The segment of Fontegaia posted yesterday (#3) - seems like one of the best of the bunch. Underneath the kidding around, it emerged from some pondering about the nature of language, especially religious language.
Ever since Yeats ("go in fear of abstraction"), Pound, & the Imagists - if not long before - poetic language is contrasted with various kinds of abstract discourse. But it's possible to think of a poetry (Stevens, for example) which goes over into "enemy" territory - tries to grapple with the nature of linguistic abstraction.
In the background of my poem here, I'm thinking about the universal application of Biblical principles - say the 10 commandments, the Proverbs, the Sermon on the Mount. Or even about more seemingly general notions, like "God".
If you imagine this language as a set of general laws or principles, which only make sense within the "local" context of particular persons & situations; and then if you add this concept to another concept - that of the idea of Man as "imago dei" - the image of the creator-God on earth; then the outcome is, I think, that you can begin to conceive of religion in a subjective, inward, personal & individual way. In other words, the language of religious doctrines or religious knowledge only makes sense as you apply it yourself, in your own mind, in your own actions. It's like a tool kit rather than a positive description or ontology. It's universally-applicable, but meaningless unless you make it mean something. (Is this pragmatism?) (cf. Stevens : "Two Illustrations That the World Is What You Make of It")

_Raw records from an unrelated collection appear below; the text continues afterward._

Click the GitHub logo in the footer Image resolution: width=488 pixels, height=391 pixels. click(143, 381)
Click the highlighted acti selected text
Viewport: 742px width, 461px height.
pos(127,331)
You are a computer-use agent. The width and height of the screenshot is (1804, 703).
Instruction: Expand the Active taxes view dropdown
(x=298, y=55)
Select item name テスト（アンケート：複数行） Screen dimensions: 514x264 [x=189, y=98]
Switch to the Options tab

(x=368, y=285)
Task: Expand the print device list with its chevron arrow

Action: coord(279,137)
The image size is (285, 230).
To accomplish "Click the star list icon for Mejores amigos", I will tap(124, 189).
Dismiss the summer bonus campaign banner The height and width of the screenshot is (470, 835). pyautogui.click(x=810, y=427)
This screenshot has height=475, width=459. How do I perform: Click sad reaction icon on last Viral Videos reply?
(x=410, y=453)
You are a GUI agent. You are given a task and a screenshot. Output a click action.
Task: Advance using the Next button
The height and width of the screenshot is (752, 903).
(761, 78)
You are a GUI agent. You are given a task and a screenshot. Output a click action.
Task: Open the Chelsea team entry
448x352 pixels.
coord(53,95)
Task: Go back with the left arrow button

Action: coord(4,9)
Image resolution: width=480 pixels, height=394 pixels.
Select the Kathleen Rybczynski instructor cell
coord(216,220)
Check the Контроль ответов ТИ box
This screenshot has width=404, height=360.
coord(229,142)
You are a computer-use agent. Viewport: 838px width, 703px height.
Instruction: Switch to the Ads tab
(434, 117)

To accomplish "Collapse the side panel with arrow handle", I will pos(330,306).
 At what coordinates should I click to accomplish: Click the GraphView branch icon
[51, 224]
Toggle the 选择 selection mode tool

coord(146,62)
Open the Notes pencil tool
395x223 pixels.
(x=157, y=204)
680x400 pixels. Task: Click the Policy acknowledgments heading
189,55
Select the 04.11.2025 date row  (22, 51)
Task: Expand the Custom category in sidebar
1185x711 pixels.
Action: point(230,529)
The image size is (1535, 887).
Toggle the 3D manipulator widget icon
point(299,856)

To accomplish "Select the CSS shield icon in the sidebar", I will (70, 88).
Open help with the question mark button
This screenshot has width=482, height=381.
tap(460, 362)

& this rhymes with Roger Williams' notion of "soul liberty" - the primary, irreducible (& irreducibly free) relationship between the individual person and God's divine love. One can also "read" Christ's statements about his own work as leading in this same direction : the "Son of Man" (ie. Everyman, Man in the abstract) is the locus & benchmark of all meaning; God is not "outside", but is manifested by the "Son of Man"; the Word of the Gospel is universally applicable and everlasting; and "my word shall be your judge on the Last Day" (ie. the abstract "laws" of divine Love are reflected - inexorably - in the existential results of each person's attitude and actions toward same). (p.s. I know my interpretation of the term "Son of Man" - as Everyman - is probably not the usual or ordinary one.)
This seems like a very arguable & very American (Emersonian) set of ideas... which I am still trying to figure out for myself... no final attitude yet.